The women first boil the oil from a sheep that is slaughtered by the husband. Usually, the sheep is slaughtered on the day that the woman gives birth. The oil is then boiled in a sufuria and left to cool before the mother applies it all over her body and traditional beads. The woman then takes in four spoons of the oil. “Once you swallow this, you cannot conceive. It has worked for us over the years,” she says.

Aukot says some women from the Turkana community have stuck with this traditional way of family planning; one that they say has no side effects. Health workers in the area, however, say that although the method is popular in the region, it has not been proved medically right.

 In her daily work, Aukot is a community health worker in charge of 44 children. As part of her duty, she encourages women to adopt family planning; something she says is not easy. “Traditionally, our community valued children. They see them as a source of wealth. But we are slowly trying to bring in the aspect of family planning,” she explains.

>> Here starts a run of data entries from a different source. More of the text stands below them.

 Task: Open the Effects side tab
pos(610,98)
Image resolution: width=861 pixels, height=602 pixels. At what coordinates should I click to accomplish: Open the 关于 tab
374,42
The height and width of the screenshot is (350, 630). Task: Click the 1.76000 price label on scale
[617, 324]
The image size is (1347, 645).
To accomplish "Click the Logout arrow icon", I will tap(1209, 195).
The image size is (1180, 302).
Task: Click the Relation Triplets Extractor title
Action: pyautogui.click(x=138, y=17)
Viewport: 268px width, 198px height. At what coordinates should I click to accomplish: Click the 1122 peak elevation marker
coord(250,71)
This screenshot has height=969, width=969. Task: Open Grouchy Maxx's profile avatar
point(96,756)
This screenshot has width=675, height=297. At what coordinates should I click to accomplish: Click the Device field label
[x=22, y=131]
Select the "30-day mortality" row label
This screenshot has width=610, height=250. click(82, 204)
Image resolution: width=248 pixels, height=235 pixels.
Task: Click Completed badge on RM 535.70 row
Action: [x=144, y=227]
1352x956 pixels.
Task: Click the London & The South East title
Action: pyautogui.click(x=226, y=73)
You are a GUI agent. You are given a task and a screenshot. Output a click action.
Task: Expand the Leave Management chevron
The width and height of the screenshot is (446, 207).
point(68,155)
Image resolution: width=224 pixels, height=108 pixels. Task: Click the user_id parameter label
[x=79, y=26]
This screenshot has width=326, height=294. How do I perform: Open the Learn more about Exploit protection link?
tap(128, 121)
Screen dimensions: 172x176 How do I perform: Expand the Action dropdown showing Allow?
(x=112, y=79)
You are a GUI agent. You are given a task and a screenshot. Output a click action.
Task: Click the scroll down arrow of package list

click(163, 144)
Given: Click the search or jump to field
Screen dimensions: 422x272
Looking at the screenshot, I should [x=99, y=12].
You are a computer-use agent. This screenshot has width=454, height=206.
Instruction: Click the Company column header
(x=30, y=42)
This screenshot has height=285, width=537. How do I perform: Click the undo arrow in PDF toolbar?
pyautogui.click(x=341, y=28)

Geryson Lotot Community Health Extension Worker, Lolupe Community unit. PHOTO: Lilian Kaivilu

Geryson Lotot Community Health Extension Worker, Lolupe Community unit. PHOTO: Lilian Kaivilu

In this community, other families opt to let their husbands away for two to three years in search for pasture for his livestock. The husband departs a few days after the wife has given birth. “We believe that the husband’s absence is a good opportunity for a woman to stay off sex for those years. This allows our women to space their children without using any contraceptives,” she says.

According to Geryson  Lotot, the Lolupe Community Health Extension worker, the community is slowly changing their perception towards new and proven methods of family planning. “We are keen on community dialogue and that is the approach we use to engage the community,” he says. Lotot, however, says it  is the women who come for family planning commodities from the health facility. “In a month, we get about 40 women coming for family planning commodities. The commonest is the injection,” he adds.